== What is needed ==
Every record here should be printed again exactly.

Stored data:
Segment Open

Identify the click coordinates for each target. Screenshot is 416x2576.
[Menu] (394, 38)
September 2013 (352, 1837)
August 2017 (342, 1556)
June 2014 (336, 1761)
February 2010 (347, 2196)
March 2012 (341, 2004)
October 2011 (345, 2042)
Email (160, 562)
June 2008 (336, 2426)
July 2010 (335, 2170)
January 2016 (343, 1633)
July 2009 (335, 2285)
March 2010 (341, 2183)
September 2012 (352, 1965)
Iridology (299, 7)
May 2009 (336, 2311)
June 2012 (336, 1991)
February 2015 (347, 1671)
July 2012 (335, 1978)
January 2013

Segment Closed

== Task output ==
Identify the click coordinates for each target. Screenshot is 416x2576.
[Menu] (394, 38)
September 2013 (352, 1837)
August 2017 (342, 1556)
June 2014 (336, 1761)
February 2010 (347, 2196)
March 2012 (341, 2004)
October 2011 (345, 2042)
Email (160, 562)
June 2008 (336, 2426)
July 2010 (335, 2170)
January 2016 (343, 1633)
July 2009 (335, 2285)
March 2010 (341, 2183)
September 2012 (352, 1965)
Iridology (299, 7)
May 2009 (336, 2311)
June 2012 (336, 1991)
February 2015 (347, 1671)
July 2012 (335, 1978)
January 2013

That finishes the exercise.